→ **Excerpted text**
■ ■ ■ ■

Program file overhead
A standard CBM file consists of a 2 byte loading address followed by the data that is placed into memory starting at this address. In addition, if your machine program should be able to be started with "RUN", you need a BASIC stub that is loaded into memory from $0801 to $080c, typically followed by your machine program:
*=$0801 .word $080b ;address of next BASIC line .word LINENO ;line number, can be chosen between 0 and 63999 .byte $9e ;token for SYS command .byte $32,$30,$35,$39 ;address to jump to in ASCII code: "2059" .byte $00 ;end of BASIC line start lax #0 ;actually address of next BASIC line, $xx00 means end of BASIC program, use $xx for an opcode ; your code here
Together with the 2 byte load address, this makes an overhead of 14 bytes for your program, coming with A and X initialised to 0. To reduce this, you can
- omit the BASIC line and tell users to start your program by directly entering "SYS address"
- save your program from $0802 on, the byte at $0801 is recovered automatically after loading by the relink function. This reduces your program file size by 1 byte
- accept the loss and use the 2 byte establishing LINENO for something good, they are copied to zeropage addresses $39/$3a automatically, saving you the effort of initializing the addresses
- use an autostart method (see below)
Some compos also specify that the BASIC loader does not count towards the overall filesize, check the rules before you worry.
Unlike the Commodore 128, the Commodore 64 has no dedicated built-in auto-boot feature, but it is possible to autorun a program after loading by specifying the load address so that it overwrites a vector or address that is called by the operating system. There are multiple possibilities:
Overwriting CHROUT vector at $326-$327
The vector at address $326-$327 points at the CHROUT routine, normally at address $F1CA. If you put the entry address of your program into $326/27, your code will be called when the operating system wants to print "READY." after loading. Note that the vector at address $328-$329 points at the STOP routine that checks the status of Stop key indicator. Since this routine is called multiple times before your code is done loading, its default value $F6ED needs to be preserved.
*=$0326 .word start .byte $ed,$f6 start ; rest of code
Together with the two byte load address, the overwritten CHROUT vector and the preserved STOP vector, your program file will have a deadweight of 6 byte: $26 $03 $0a $03 $ed $f6, less than half of the standard version with a BASIC stub with SYS
- If your program after $32a is longer than 214 byte, part of your program will load into the screen at $400. Thus, issuing a clear screen will overwrite your program. It is possible to move the screen memory somewhere else, but that requires storing a new value into address $D018, which when done with an LDA # / STA pair will cost you 5 byte
- Since you changed the CHROUT pointer, standard KERNAL functions for printing won't work. For output of single characters, you can still use the direct address $F1CA. Alternatively, you can restore the vectors by calling $FD15, which will overwrite the memory $314 to $333 with the default values.
- The memory area $33C-$3FB is the datasette buffer, thus loading a program into this area won't work when loading from a cassette.
Overwriting BASIC idle loop vector at $302-$303
After loading the program, the BASIC idle loop will be called. By overwriting the vector at $302/$303 it is possible to autostart your program. Since the memory before $302 can be safely overwritten, the program would be arranged so that $303 is the last address of your program. If your program requires a loop back to the start, the vector can be used as part of a JMP where the following two bytes are already there, saving one byte in comparison to a loop done with a branch command.

■ ■ ■ ■

→ **Data lines**
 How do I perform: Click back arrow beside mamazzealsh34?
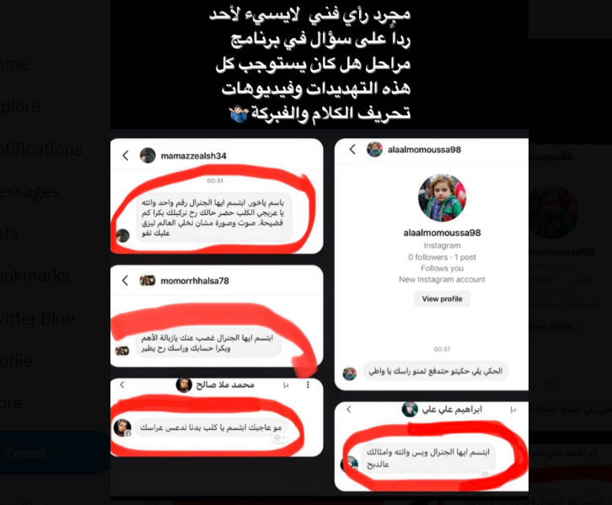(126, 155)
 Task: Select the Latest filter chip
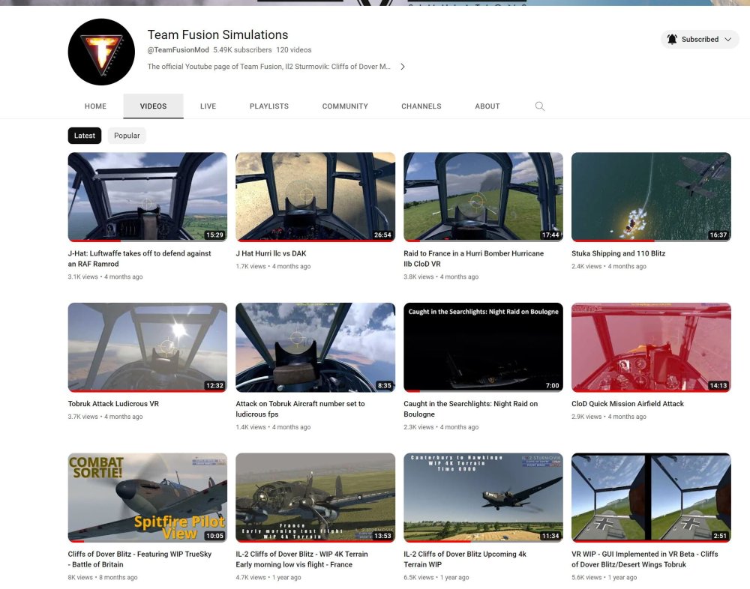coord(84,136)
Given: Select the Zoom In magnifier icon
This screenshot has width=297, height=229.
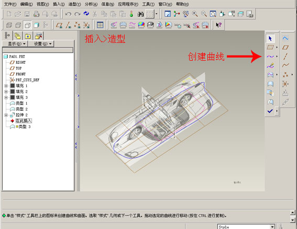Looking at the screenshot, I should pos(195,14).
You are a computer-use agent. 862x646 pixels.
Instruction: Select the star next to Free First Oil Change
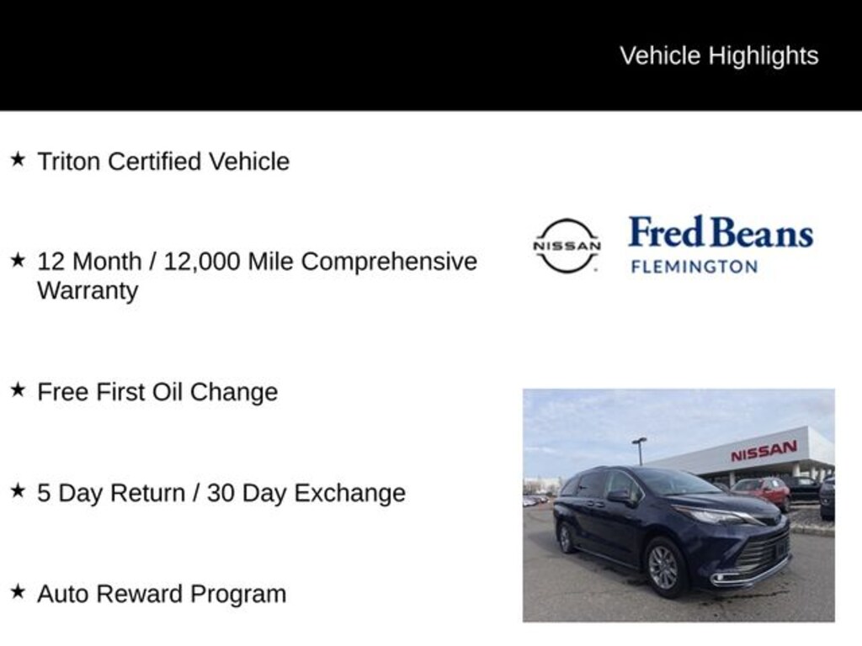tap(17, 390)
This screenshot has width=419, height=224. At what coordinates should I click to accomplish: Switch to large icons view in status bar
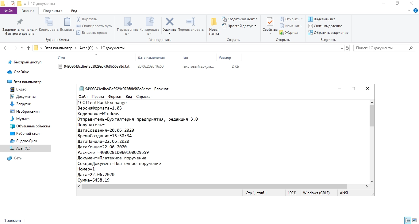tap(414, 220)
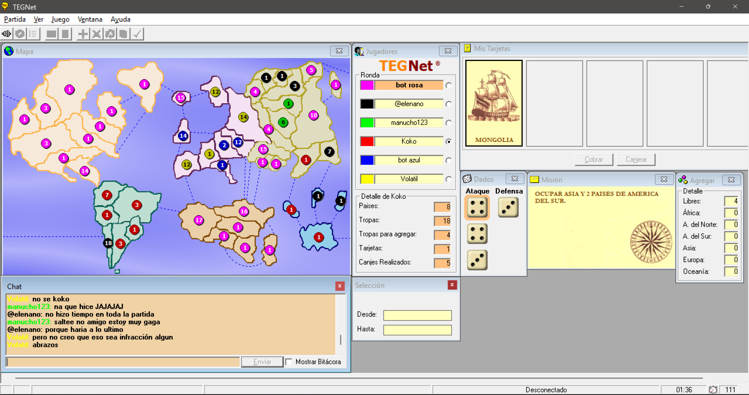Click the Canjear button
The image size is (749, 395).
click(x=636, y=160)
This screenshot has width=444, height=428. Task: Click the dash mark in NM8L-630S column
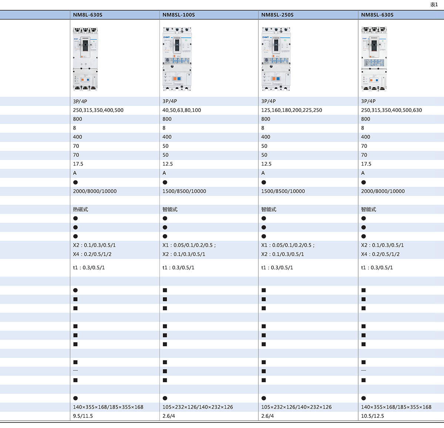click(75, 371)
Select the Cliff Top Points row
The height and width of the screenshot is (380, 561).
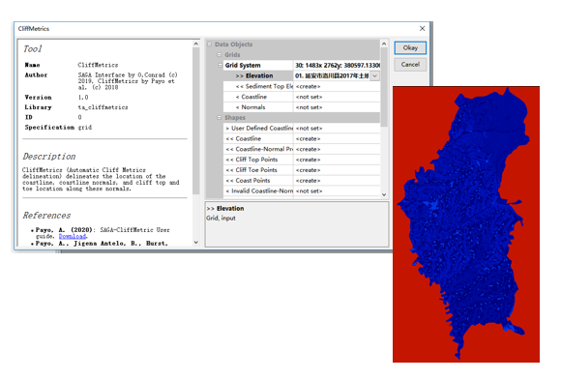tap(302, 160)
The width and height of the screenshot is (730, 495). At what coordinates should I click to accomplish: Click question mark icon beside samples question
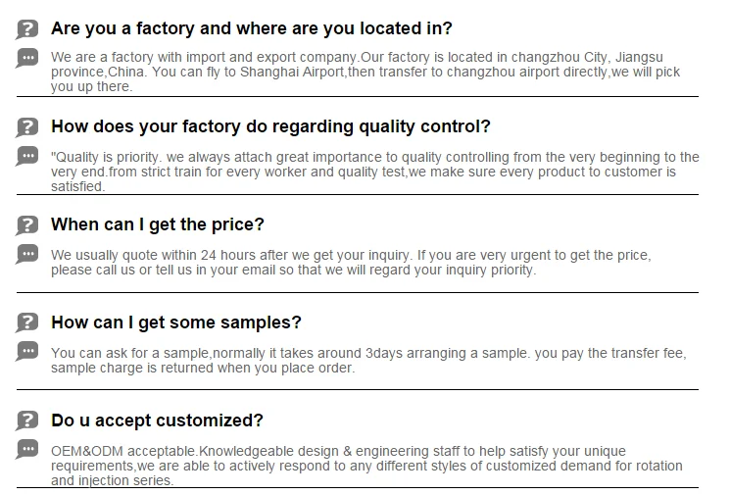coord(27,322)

■ ■ ■ ■

→ **Tasks for this exercise**
[1] In the text on program file overhead, what address does the CHROUT vector normally point to?
[2] Translate this sentence from the text on program file overhead into Spanish: "After loading the program, the BASIC idle loop will be called."
[3] Write out everything in the text on program file overhead from "- The memory" down to "a branch command.".
You can set the records aside.

→ **Completed exercise**
[1] $F1CA

[2] Después de cargar el programa, se llamará al bucle de inactividad de BASIC.

[3]
- The memory area $33C-$3FB is the datasette buffer, thus loading a program into this area won't work when loading from a cassette.
Overwriting BASIC idle loop vector at $302-$303
After loading the program, the BASIC idle loop will be called. By overwriting the vector at $302/$303 it is possible to autostart your program. Since the memory before $302 can be safely overwritten, the program would be arranged so that $303 is the last address of your program. If your program requires a loop back to the start, the vector can be used as part of a JMP where the following two bytes are already there, saving one byte in comparison to a loop done with a branch command.